Written by Juliana Aguilera. The article is part of the HELP-report by Klimakultur, published in November 2025.
In 2023, I opened an internet search page to find out whether anyone had ever written about the Brazilian fashion industry’s dependence on cultural investments made by oil companies.
What I found was exactly what I expected: nothing. No one had connected the dots and published anything about it online.
So I decided to broaden my research and look for analyses on fossil fuel companies’ investments in Brazilian culture. The examples, in this case, are endless:
Petrobras Cultural, the state-owned company’s program created in 2003, sponsors the Gramado Film Festival — one of the best-known film events in Latin America — and the São Paulo Municipal Theater.
In 2024 alone, Petrobras allocated R$ 250 million (47 million USD) to cultural projects.
Shell, which sponsors Museu do Amanhã in Rio de Janeiro — a venue that receives 7 million visits a year — and created the Shell Theater Award, considered the most traditional prize in the Brazilian theater scene.
And Equinor, a sponsor of the Pinacoteca in São Paulo, one of the city’s most famous museums, as well as the Museu da República in Rio de Janeiro — known for having been the residence of one of the country’s most important presidents, Getúlio Vargas, where he took his own life in 1954.
Searching for resistance
Yet my search once again led me to a blank page. I kept investigating, convinced the mistake must be mine — that I wasn’t using the right keywords.

Juliana Aguilera
But after several days, I still found no study, report, article, or news story addressing the flow of oil money into Brazil’s cultural sector, even though this practice has been routine for decades.
Two years passed, and here I was again, searching for these topics, hoping that this time something would appear. And something did — but it was only my own 2023 article, in which I wrote: Silent and permissive: the soft power of oil in fashion events.
The discussion continues to be ignored in Brazil, despite rising global temperatures and the urgency of moving away from fossil fuels.
It is curious that this happens in a country whose political narrative seeks to present Brazil to the world as a leader in the energy transition, boasting one of the cleanest energy mixes globally and much of the Amazon rainforest. All that jazz.
The reasons behind the lack of debate about oil giants’ sponsorship and influence in cultural, sports, and educational events stem from economic inequality, the absence of public policy, and political biases.
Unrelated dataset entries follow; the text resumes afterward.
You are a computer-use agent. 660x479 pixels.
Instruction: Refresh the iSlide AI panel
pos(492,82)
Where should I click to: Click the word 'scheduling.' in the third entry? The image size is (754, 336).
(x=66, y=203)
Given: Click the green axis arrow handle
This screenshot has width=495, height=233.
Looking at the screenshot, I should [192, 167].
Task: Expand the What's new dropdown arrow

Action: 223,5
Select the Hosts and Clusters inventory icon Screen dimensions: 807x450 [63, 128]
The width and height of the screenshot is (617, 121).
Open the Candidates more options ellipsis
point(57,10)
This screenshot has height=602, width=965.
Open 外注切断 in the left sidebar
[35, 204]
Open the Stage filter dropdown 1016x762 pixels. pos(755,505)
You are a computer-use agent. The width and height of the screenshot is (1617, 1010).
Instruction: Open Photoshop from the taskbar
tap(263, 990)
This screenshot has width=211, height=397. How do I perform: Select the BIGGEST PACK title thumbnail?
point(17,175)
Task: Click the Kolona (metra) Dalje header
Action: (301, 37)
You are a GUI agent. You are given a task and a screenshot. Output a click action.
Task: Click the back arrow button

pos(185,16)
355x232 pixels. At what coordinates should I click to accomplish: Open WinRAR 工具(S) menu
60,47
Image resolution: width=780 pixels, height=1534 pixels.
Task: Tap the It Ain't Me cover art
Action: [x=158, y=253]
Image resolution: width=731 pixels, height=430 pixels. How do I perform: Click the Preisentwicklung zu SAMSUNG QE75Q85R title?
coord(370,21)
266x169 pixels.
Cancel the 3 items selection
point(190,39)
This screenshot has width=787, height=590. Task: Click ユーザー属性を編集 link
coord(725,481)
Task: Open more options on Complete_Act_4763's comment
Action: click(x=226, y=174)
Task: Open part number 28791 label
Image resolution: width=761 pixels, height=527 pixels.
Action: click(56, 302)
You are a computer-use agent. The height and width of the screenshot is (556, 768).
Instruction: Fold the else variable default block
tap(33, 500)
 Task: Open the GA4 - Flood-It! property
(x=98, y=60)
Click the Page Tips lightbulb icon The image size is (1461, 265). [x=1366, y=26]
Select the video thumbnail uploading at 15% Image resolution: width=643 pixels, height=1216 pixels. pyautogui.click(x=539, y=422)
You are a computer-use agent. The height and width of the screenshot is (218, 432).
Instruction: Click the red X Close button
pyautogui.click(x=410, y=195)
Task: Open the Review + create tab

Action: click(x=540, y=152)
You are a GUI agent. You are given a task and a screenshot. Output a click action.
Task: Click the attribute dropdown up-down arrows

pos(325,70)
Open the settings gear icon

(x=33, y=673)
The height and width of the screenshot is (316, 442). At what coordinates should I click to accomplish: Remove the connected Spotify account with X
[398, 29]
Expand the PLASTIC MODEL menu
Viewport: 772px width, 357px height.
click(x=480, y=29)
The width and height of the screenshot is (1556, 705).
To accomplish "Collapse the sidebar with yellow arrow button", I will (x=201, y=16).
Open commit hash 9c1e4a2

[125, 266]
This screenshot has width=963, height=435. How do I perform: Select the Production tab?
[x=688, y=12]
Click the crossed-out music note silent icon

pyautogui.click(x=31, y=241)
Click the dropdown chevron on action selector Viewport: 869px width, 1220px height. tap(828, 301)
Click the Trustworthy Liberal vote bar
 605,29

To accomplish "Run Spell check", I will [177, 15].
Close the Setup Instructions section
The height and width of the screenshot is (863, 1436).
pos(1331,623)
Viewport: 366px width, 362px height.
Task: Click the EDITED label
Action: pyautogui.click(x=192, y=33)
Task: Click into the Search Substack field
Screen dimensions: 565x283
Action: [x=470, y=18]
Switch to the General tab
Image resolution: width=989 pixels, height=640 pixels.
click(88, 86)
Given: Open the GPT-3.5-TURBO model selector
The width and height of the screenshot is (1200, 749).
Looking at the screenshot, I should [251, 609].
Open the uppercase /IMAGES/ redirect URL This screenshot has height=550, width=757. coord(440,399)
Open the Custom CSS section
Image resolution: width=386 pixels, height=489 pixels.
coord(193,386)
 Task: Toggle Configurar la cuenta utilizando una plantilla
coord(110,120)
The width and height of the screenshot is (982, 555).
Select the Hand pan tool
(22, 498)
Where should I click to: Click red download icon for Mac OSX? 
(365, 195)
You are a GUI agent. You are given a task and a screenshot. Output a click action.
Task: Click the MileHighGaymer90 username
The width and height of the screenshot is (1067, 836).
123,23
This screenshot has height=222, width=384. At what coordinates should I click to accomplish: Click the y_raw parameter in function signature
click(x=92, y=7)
Context of economic disparity
Even as a child, twenty years ago, I knew Petrobras — the Brazilian state-owned fossil fuel company — as the business that supplied gasoline, something present in my everyday life because I saw its logo at the gas station when we filled up the car.
also heard that the company promoted culture through Petrobras Cultural.
Despite knowing about Petrobras Cultural, I had never attended any event sponsored by them, because access to in-person cultural experiences such as theater, cultural fairs, or museums is neither free nor common in the lives of most Brazilians.
Culture is a neglected topic among many Brazilian politicians, who prefer to make campaign promises about improving security, jobs, and income.
According to a survey conducted by UOL, state governments in Brazil spent less than 1% of their available resources on culture in 2024.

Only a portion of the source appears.